Repeat verbatim the lines of the items below, from the line that contains "The width and" through the line that contains "comparison-row: Circumference inches (mm) 99.43 (2525.53)… is", both included. Omit the pictures from your answer.

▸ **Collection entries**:
= = = = = = =
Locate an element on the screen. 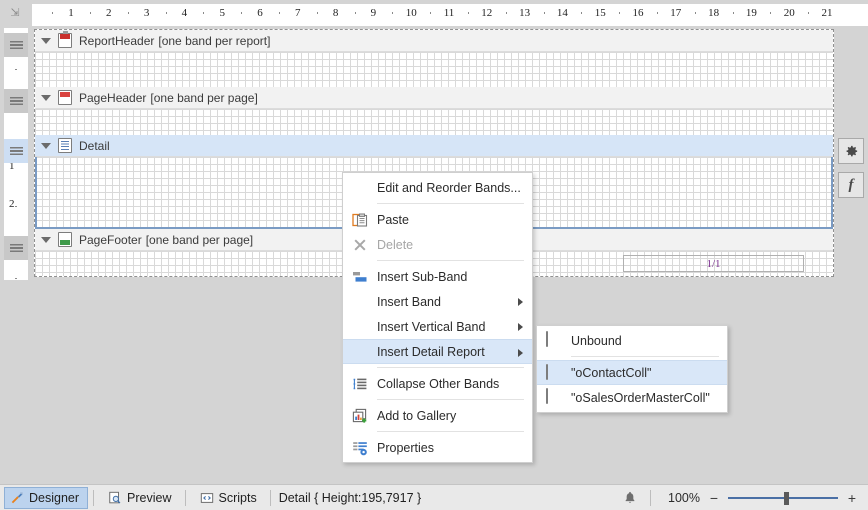  menu-separator is located at coordinates (450, 400).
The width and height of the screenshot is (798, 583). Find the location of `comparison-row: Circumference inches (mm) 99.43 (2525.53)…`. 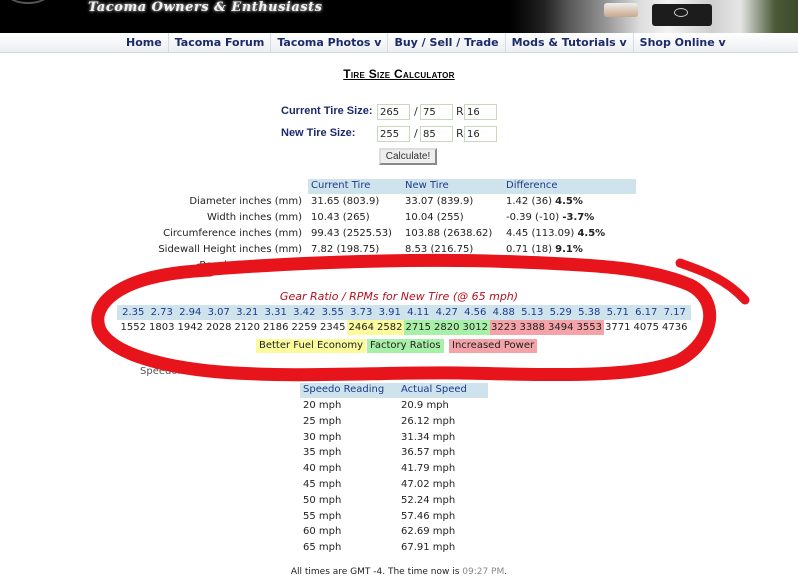

comparison-row: Circumference inches (mm) 99.43 (2525.53)… is located at coordinates (320, 236).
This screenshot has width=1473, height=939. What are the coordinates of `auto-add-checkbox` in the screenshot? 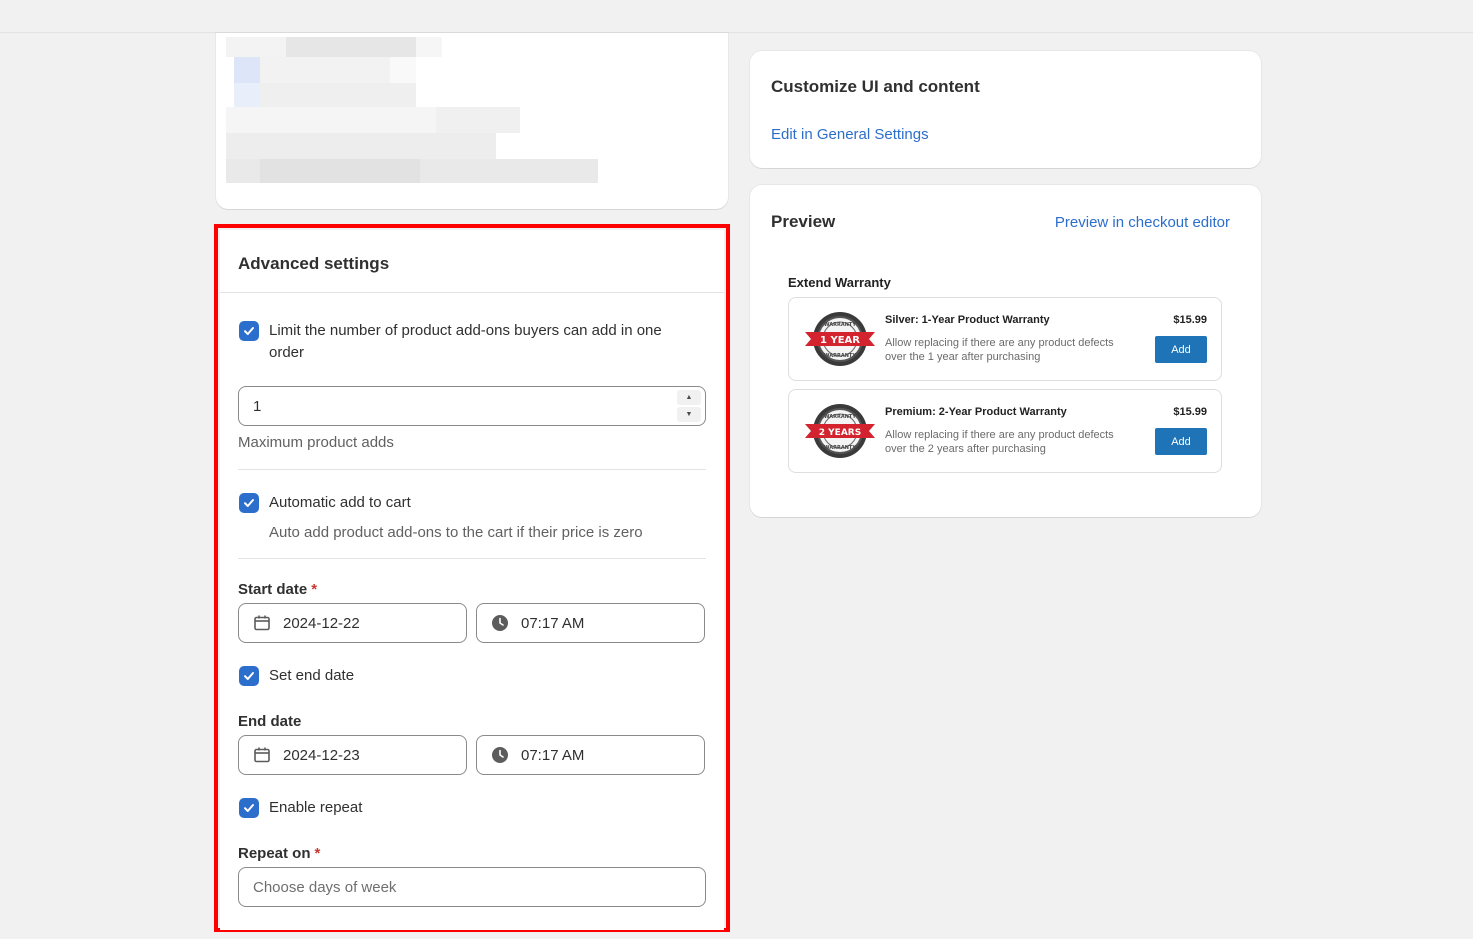 It's located at (249, 503).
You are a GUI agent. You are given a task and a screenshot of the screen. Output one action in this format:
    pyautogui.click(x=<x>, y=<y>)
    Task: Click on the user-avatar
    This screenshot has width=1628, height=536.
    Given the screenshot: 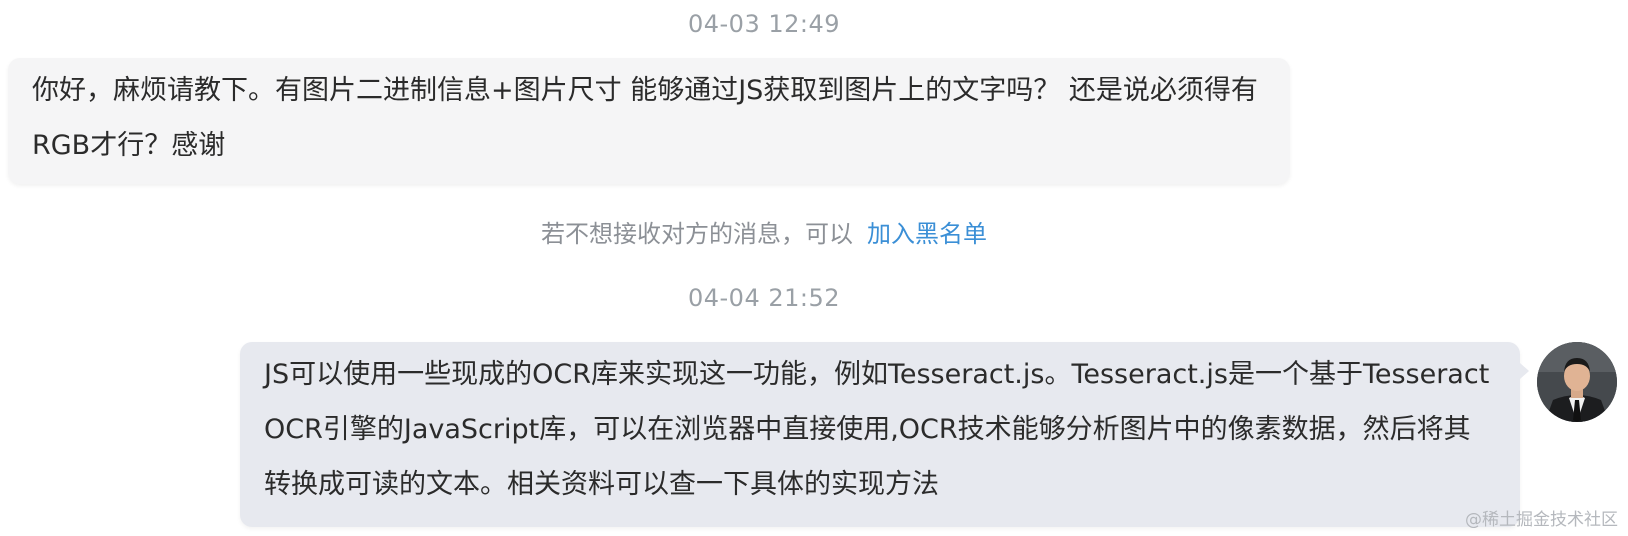 What is the action you would take?
    pyautogui.click(x=1577, y=382)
= = = = = = =
▸ **Response area**:
The width and height of the screenshot is (798, 583). Find the location of `comparison-row: Circumference inches (mm) 99.43 (2525.53)…`. 

comparison-row: Circumference inches (mm) 99.43 (2525.53)… is located at coordinates (320, 236).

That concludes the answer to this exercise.